When traveling it can be easy to blow your current diet and exercise program. At the same time you want to have fun and not stress about fitness the entire trip! It’s possible to have balance, remain mindful, but enjoy your vacation guilt-free!! I have provided some tips and tricks to utilize before, during and after your vacation that won’t derail all your hard work

Before:
During those long travel days try and stick with your nutrition goals. No need to waste all your splurging on airport food! I always prep a few healthy meals that can travel easy and won’t offend other passengers on the plane (no tuna fish lol). This trip I ordered my FitChoice Foods to take while I traveled. I recommend keeping a lower macro numbers for the day while sitting in the car or plane. This also helps prevent some of the typical travel swelling or bloat. Also keep quick snacks handy for any unexpected delays. Drink plenty of water while traveling as well. Helps eliminate hunger and keeps the a overall swelling down.

During your vacation?! #TheTrickyPart

During vacation you shouldn’t stress about food, but rather be mindful of what you order. Go out and eat, but don’t make it a free-for-all. Most vacations involve some sort of activity, like walking, but if not try to hit the gym or do a circuit workout in your hotel.( Its easy to pack some resistance bands for in-room workouts). When ordering food try to sub in 1 healthier option each time you eat out. Maybe cut the carbs at one meal or hold the dressing the next. It’s easy to eat out and still make it healthy. My rule of thumb is to keep most meals primarily healthy, but allow one untracked splurge meal a day.

Suggestions When Ordering for Lower-Carb:

Ask for a Salad/Steamed veggies instead of Fries
– Order your sandwhich or burger and only eat half the bun
– When ordering sushi stick with sashimi to eliminate the rice and order a salad/edamame

Suggestion when ordering for Lower-Fat:

– Hold the dressing on your salad and ask for it on the side
– Eliminate the cheese or creamy sauce on your entree

Another recommendation is to not let yourself get too hungry… This will many times lead to over ordering and over indulging at restaurants. Bring some healthy snacks that can go in your purse or backpack to hold you over in between meals.

Snacks I like to bring:
Protein bar (Quest, G2G, ON Cake Bites)
Protein powder
Tuna packets
Nut packets/Almond butter
Granola bars
Trail mix
Beef Jerky

We all know how I feel about alcohol?!
So, I have made a post about alcohol…. But I didn’t mean to make this a forbidden item! We have to live a little. My rule…. I Avoid sugary drinks and am conscious of my carb intake the day I drink. Alcohol is primarily carbs, so when drinking and eating I am mindful of my consumption.

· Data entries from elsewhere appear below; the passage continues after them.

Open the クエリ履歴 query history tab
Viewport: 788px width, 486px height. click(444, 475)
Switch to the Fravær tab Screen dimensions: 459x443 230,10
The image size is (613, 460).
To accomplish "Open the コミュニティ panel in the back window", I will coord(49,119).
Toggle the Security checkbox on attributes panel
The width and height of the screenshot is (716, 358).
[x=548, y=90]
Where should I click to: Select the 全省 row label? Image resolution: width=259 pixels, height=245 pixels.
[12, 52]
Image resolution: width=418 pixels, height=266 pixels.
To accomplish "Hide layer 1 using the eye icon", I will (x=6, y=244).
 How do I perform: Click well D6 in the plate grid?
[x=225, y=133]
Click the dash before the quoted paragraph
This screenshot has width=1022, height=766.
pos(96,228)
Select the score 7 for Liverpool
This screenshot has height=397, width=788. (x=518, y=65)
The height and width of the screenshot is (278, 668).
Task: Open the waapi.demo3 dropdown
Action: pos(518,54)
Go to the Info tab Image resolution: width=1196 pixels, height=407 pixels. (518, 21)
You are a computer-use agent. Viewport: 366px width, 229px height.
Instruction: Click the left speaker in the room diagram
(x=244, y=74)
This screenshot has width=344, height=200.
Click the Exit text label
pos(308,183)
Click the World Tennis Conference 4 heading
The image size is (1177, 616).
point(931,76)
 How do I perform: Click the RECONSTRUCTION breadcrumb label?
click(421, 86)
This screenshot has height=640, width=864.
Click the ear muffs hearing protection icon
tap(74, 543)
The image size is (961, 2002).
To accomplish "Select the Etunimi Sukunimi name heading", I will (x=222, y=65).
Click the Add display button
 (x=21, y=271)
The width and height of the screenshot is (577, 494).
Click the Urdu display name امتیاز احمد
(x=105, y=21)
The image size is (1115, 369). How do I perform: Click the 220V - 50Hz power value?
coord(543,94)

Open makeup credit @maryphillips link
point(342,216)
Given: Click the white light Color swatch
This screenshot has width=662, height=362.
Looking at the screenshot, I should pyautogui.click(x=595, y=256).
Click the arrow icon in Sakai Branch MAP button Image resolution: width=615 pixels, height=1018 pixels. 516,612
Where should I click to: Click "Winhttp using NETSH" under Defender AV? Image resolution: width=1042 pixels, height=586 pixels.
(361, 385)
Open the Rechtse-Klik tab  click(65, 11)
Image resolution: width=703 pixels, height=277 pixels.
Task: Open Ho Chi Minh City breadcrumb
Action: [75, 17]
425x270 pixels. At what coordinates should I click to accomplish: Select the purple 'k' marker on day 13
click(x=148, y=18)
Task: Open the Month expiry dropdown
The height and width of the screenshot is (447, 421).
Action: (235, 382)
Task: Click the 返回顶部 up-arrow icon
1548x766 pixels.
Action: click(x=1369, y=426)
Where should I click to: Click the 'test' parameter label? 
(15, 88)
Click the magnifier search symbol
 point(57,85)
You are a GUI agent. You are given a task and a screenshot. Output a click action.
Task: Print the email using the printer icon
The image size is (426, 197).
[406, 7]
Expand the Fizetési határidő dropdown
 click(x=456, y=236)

I typically drink Vodka Soda with lime. 1 shot of vodka is 60cals and the soda water is zero cals. It’s one of the most macro friendly drinks if you decide to let loose! When going on vacation you plan to indulge a little, but be mindful… No stress or obsessing, just mindful.

Post Vacation Damage?

Whatever you do… Stay away from the scale upon arriving home! You will freak out!!! Think about it… You have indulged a little, consumed some alcohol, increased sodium and most likely decreased water intake. You have traveled all day (creates water bloat)… The first thing you want to do when you get home is to get back on track and not jump on the scale. Ignore the number, it’s inaccurate!! You will be holding water from all your fun and travel! Give your body a week!!!

I prep a few meals prior to leaving and freeze them. It’s hard to come home and find motivation to eat healthy, let alone make food. So, take the frozen meals out and let them defrost for the next day. Vacations aren’t meant for falling off the health/fitness train. You eat healthy and go to the gym all year so you can have fun vacations! You should not feel guilty or discouraged after a week away. All this means is you come home and get that butt back on track!